Chocolate Cappuccino Cake 
Yields:  8 – 10 servings 

6 oz semisweet chocolate, chopped 
2 t instant espresso powder, dissolve in 3 T boiling water 
6 eggs, separated 
1/4 c sugar 
pinch of cream of tartar 
unsweetened cocoa powder, for sifting 
chocolate coated coffee beans, to decorate 
For the Coffee Cream Filling: 
3/4 c heavy cream 
2 T sugar 
1 c mascarpone cheese 
1 oz semisweet chocolate, grated 
For the Coffee Buttercream: 
4 egg yolks, at room temperature 
1/4 c corn syrup 
1/4 c sugar 
1 c unsalted butter, diced and softened 
1 T instant espresso powder, dissolved into 1 – 2 t boiling water 
1 – 2 T coffee flavored liqueur 

 Preheat the oven to 350°F.  Grease 15 1/2 x 10 1/2” cookie sheet.  Live with baking parchment, leaving a narrow, 2” overhang on each narrow end.  Grease the paper.  In a double boiler, over low heat, heat the chocolate and coffee liquid until they are melted and smooth, stirring frequently.  Set aside, in a bowl whisk the egg yolks and sugar with an electric mixer until thick and pale.  Gently stir in the chocolate mixture until evenly blended.  In a large bowl beat the egg whites and cream of tartar until stiff.  Stir a spoonful of whites into the chocolate mixture to lighten it, then fold in the rest.  Pour the batter into the prepared tin, spreading into the corners.  Bake for 12 – 15 minutes until the top spring back when touched lightly with a fingertip.  Sprinkle a clean dish towel with cocoa powder, and then cover and turn the cake out onto it.  Peel off the paper and cool.  To prepare the coffee cream, filling, whip the cream and sugar in a large bowl until soft peaks forms.  In another bowl, beat the mascarpone or cream cheese and coffee-flavored liqueur until smooth.  Stir in the grated chocolate and fold in the whipped cream.  Cover and chill until needed.  To prepare the buttercream, in a bowl with an electric mixer beat the yolks until thick and pale.  In a saucepan over medium heat, cook the syrup and sugar until boiling, stirring constantly.  Slowly pour the hot syrup over the beaten yolks in a slow stream, beating constantly.  Continue beating until the mixture is cool.
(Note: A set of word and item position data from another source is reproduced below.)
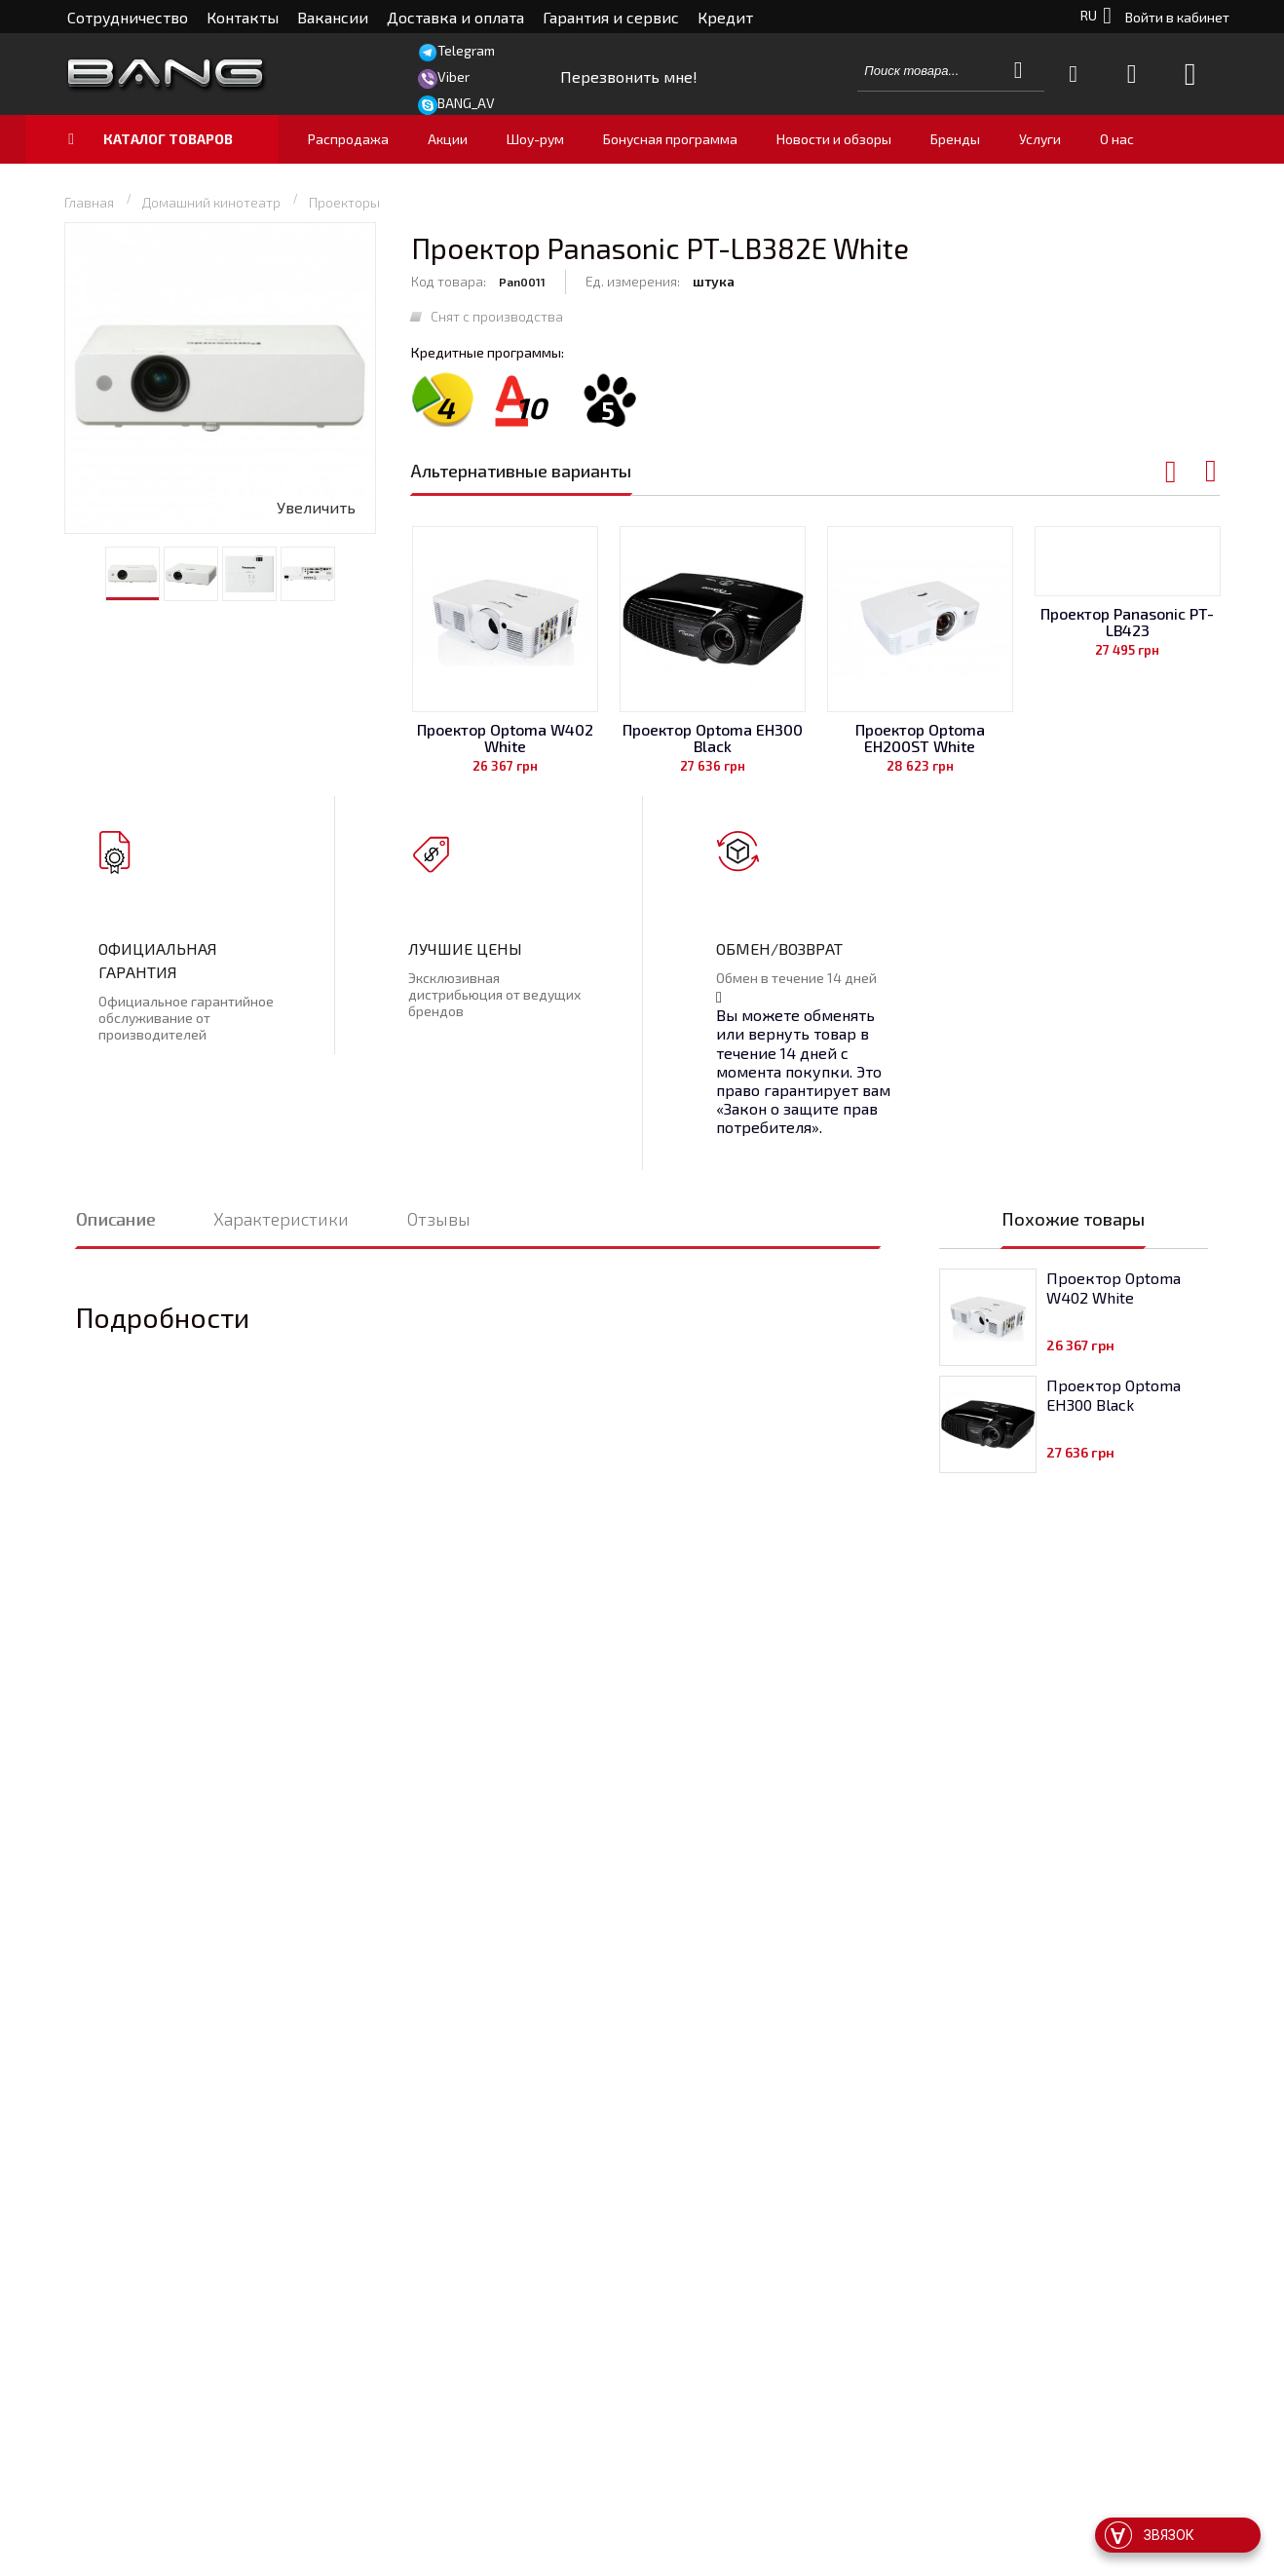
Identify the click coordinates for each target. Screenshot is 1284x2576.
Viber (453, 76)
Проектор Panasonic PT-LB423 (1127, 621)
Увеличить (316, 507)
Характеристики (281, 1219)
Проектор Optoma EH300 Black (713, 737)
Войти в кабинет (1177, 17)
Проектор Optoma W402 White (505, 737)
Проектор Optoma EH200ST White (920, 737)
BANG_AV (466, 103)
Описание (115, 1219)
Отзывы (439, 1219)
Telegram (466, 50)
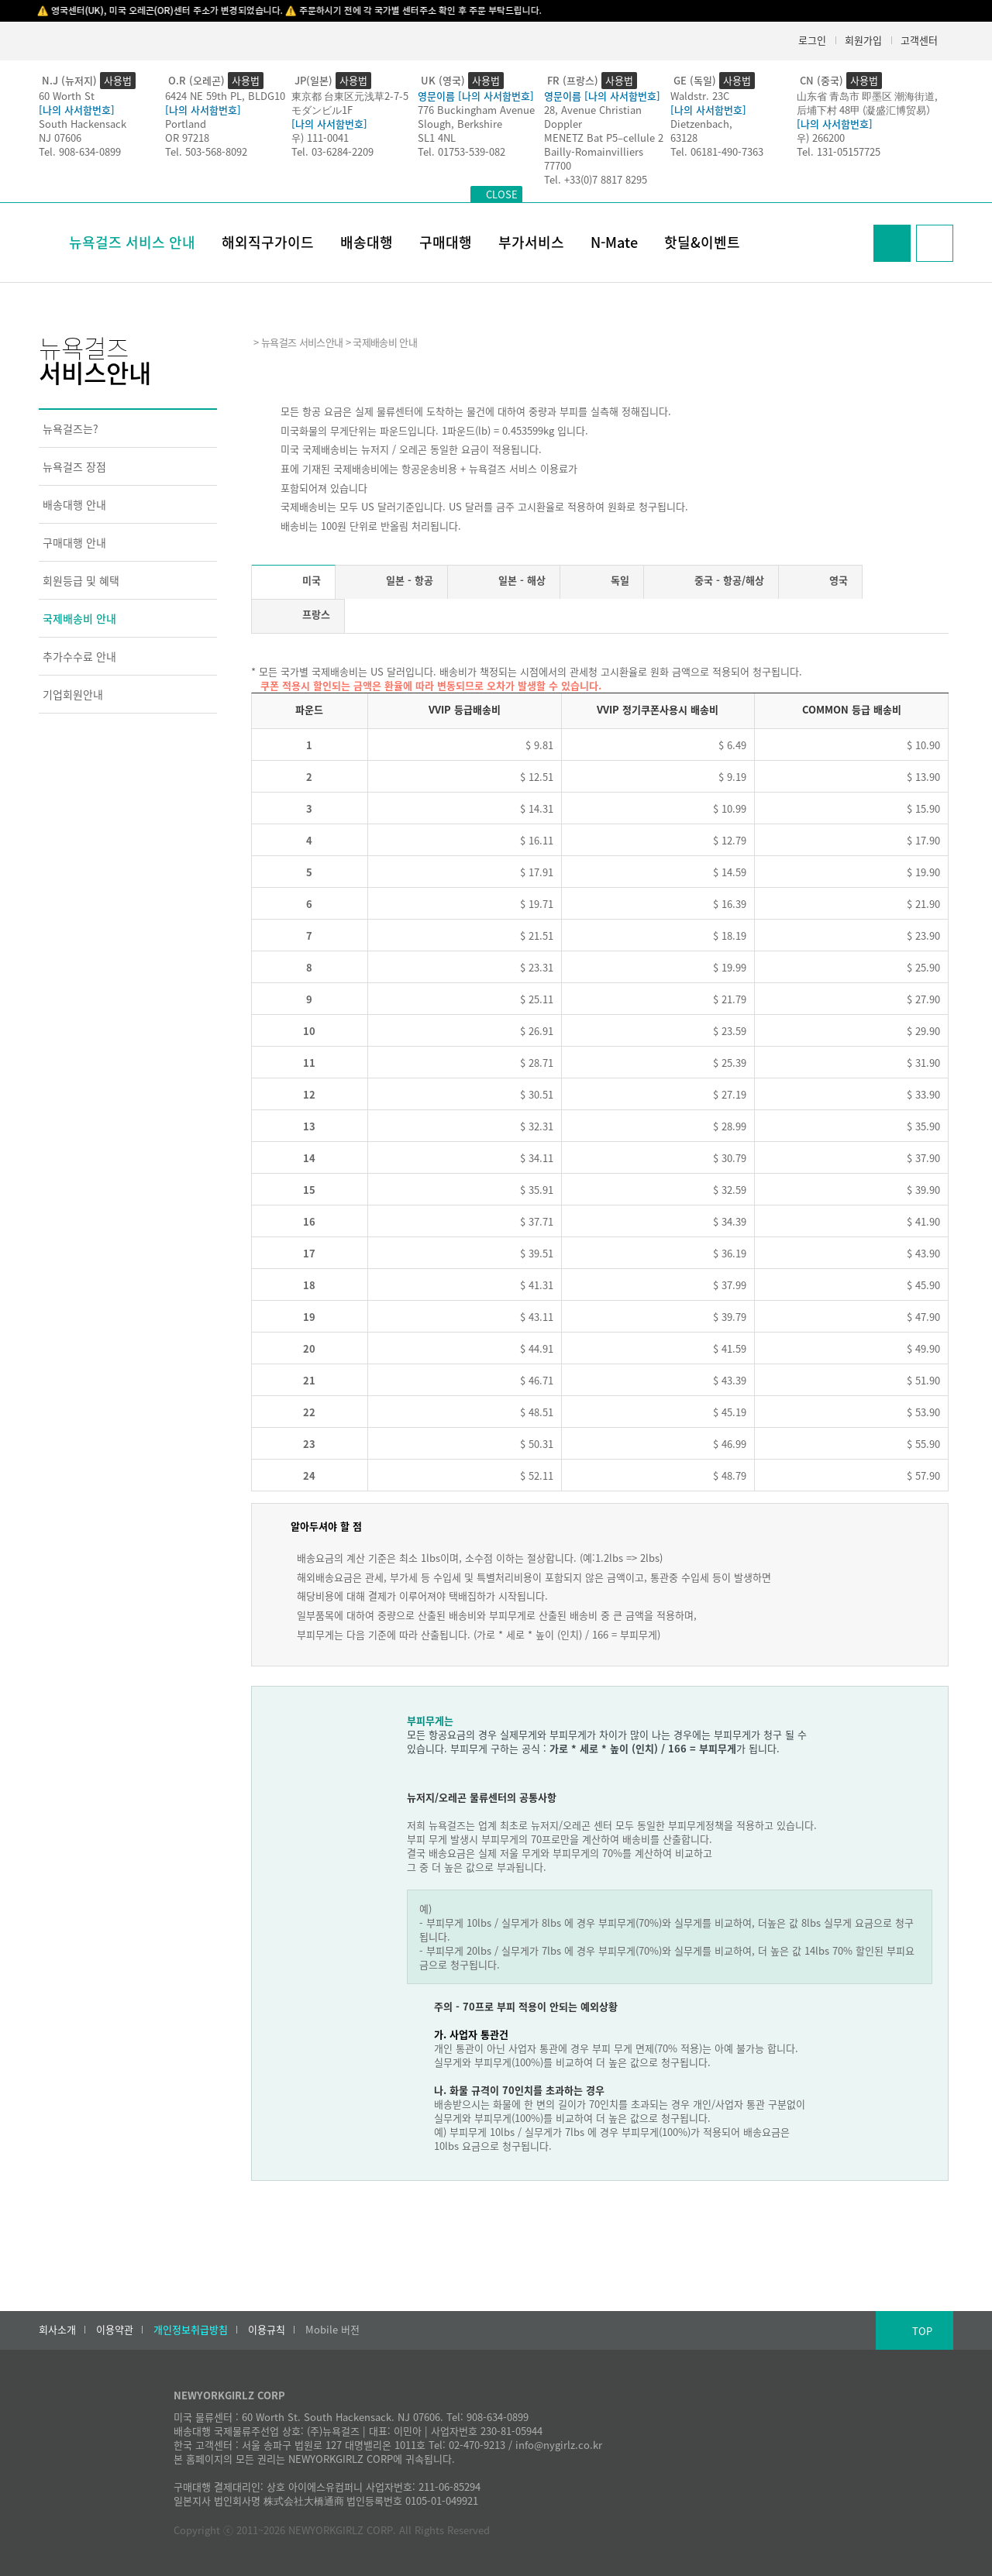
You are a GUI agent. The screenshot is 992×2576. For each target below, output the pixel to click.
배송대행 (366, 242)
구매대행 (445, 242)
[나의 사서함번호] (77, 109)
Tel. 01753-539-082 (461, 151)
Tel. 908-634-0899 (80, 151)
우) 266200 (821, 137)
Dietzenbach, (701, 123)
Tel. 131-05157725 (838, 151)
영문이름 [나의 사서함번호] (476, 95)
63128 (684, 137)
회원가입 (863, 40)
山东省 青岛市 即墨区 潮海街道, (867, 95)
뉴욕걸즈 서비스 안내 (132, 242)
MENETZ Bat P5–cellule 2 (603, 137)
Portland (185, 123)
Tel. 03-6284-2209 (332, 151)
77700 (557, 165)
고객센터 (919, 40)
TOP (922, 2330)
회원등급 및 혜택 (81, 580)
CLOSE (502, 194)
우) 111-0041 (320, 137)
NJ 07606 (60, 137)
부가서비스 (531, 242)
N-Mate (614, 242)
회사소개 (57, 2330)
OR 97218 (187, 137)
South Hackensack (82, 123)
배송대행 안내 (74, 504)
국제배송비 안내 (79, 618)
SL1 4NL (437, 137)
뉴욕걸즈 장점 (74, 466)
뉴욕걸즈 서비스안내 (302, 342)
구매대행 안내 (74, 542)
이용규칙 (266, 2330)
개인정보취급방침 (190, 2330)
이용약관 (114, 2330)
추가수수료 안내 (79, 656)
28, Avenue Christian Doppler (593, 116)
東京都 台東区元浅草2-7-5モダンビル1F (349, 102)
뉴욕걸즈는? (70, 428)
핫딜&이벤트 (702, 242)
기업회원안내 (73, 694)
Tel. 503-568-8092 (206, 151)
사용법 (118, 80)
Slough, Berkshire (460, 123)
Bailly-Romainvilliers (593, 151)
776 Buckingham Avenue (476, 109)
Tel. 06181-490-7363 (716, 151)
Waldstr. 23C (699, 95)
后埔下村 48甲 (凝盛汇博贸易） (866, 109)
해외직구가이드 (268, 242)
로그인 (812, 40)
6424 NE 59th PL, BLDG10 (225, 95)
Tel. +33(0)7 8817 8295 (595, 179)
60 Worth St (67, 95)
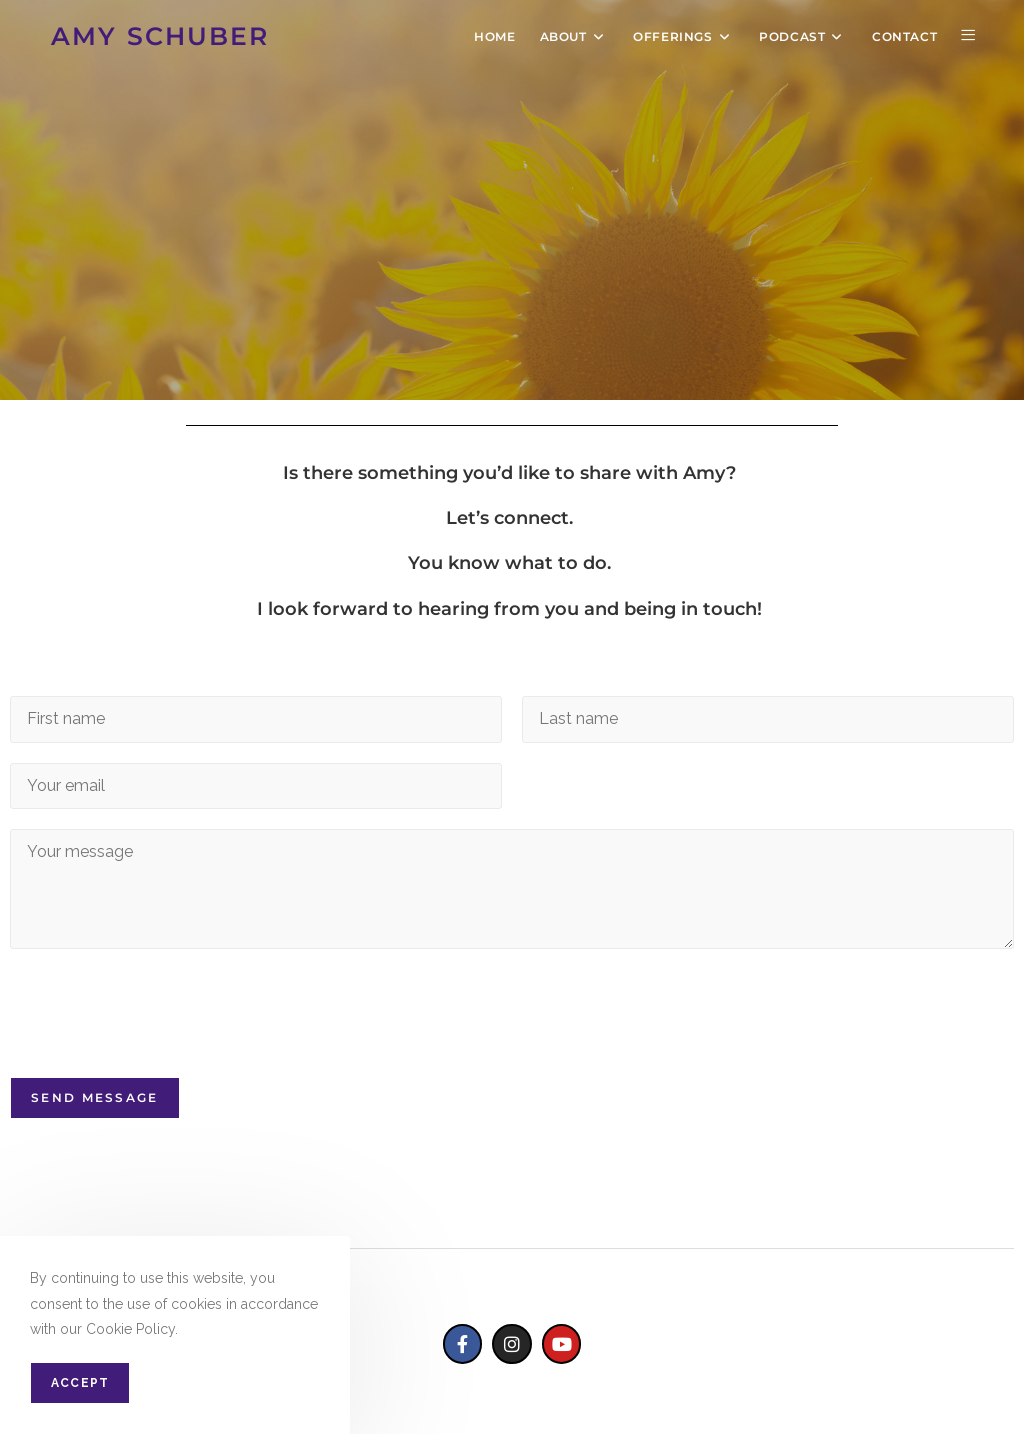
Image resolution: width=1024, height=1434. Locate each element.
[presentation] (162, 1044)
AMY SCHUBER (160, 36)
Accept (80, 1383)
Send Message (95, 1097)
Gradually beat in the butter until the mixture is smooth.  Beat in the coffee and liqueur.  Chill until thick enough to spread.  To assemble the cake, with a serrated knife, trim the edges of the cake.  Cut the cake crossways into three equal strips.  Place one cake strip on a plate and spread with half the coffee cream filling. Cover with a second cake strip and the remaining filling.  Top with the remaining cake strip.  Spoon about 1/3 of the coffee buttercream into a small piping bag fitted with a small star tip.  Then spread the remaining buttercream on the top and sides of the cake.  Pipe decoratively on the top and edges of the cake and decorate with chocolate-covered coffee beans.


----------